The one thing this article fails to mention is what I believe was the
company's ultimate downfall. The pot works of Wedgwood and Royal Doulton
(another pottery company bought by Wedgwood a few years ago) were slowly being
closed down and replaced by production in Indonesia to save money. Towards the
end, the company was even looking at moving its main HQ to Jakarta. Royal
Doulton became just a label - the site of their old headquarters in Burslem
lies empty. Thousands of people have lost their jobs in the pottery industry
in Stoke-on-Trent (an area KNOWN as The Potteries) over the past ten or
fifteen years or so.

What they didn't bank on was the fact that the predominantly foreign (American
and Japanese) buyers of the top-end Wedgwood wares didn't want Indonesian-made
pottery, they were buying into luxury goods made in England. By cutting costs,
they took away their selling point and couldn't differentiate themselves from
the mass-produced Chinese stuff you get in a supermarket. There are Far
Eastern "Doulton" dinner services selling for a shade over a tenner in big
discount shops - and they're absolute junk. They've killed their brands.

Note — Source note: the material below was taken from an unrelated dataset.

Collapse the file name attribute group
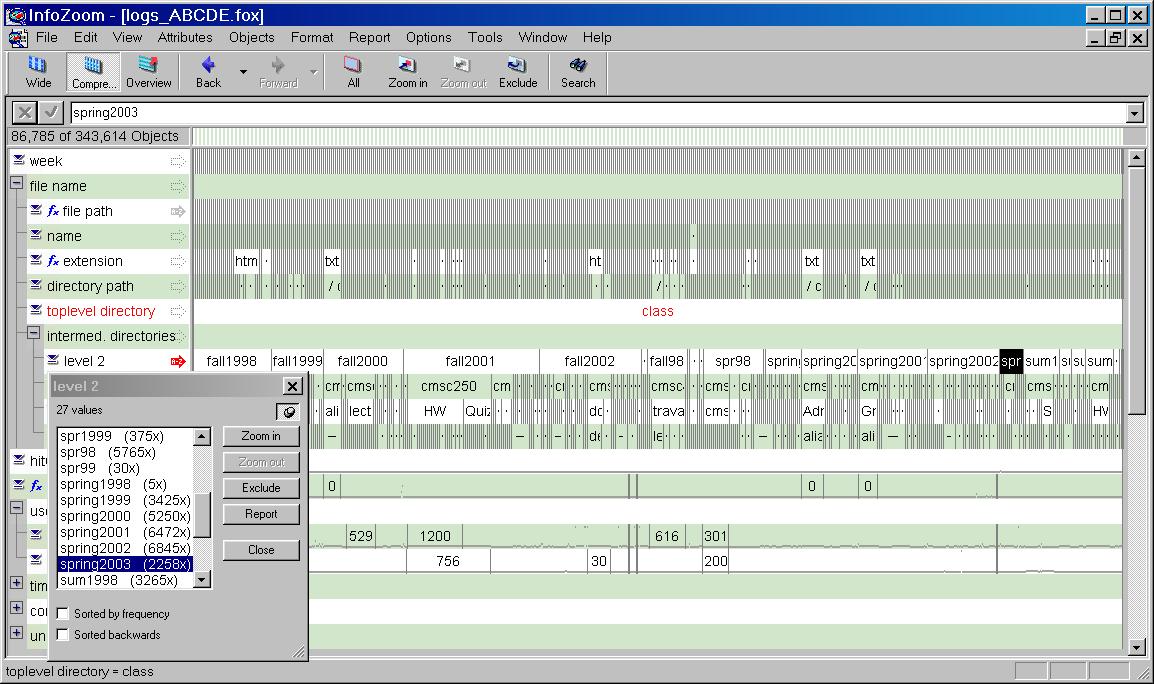The width and height of the screenshot is (1154, 684). click(x=17, y=185)
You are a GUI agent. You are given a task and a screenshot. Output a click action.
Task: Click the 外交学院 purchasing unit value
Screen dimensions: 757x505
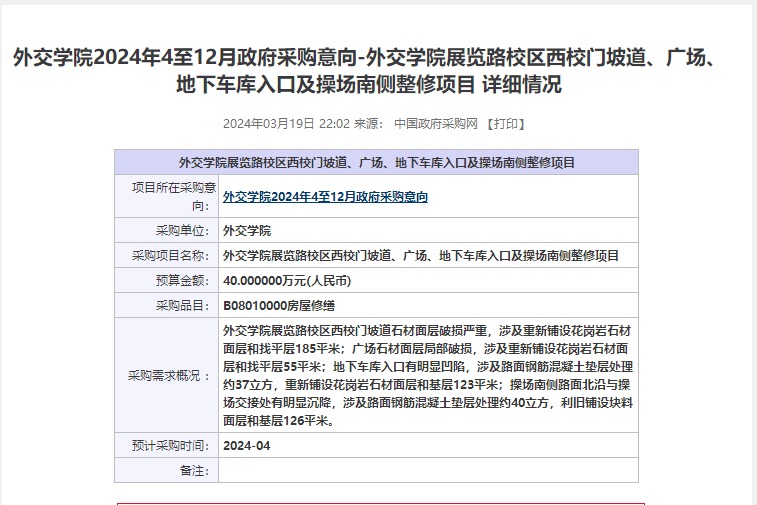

This area has centuries of heritage in pottery and thousands of people with
the skills to design and produce excellent quality wares. We are, without a
doubt, the best place to make pottery in the world. But it's soulless business
people with their eyes firmly on the bottom line rather than on trading off
that heritage that have killed it off and condemned our city to what feels
like a future of minimum wage jobs in nail distribution warehouses and mobile
phone call centres. You can make stuff cheaper by outsourcing it to the Far
East - but do you really want to compete with everyone else doing that when
you could be producing a uniquely British product?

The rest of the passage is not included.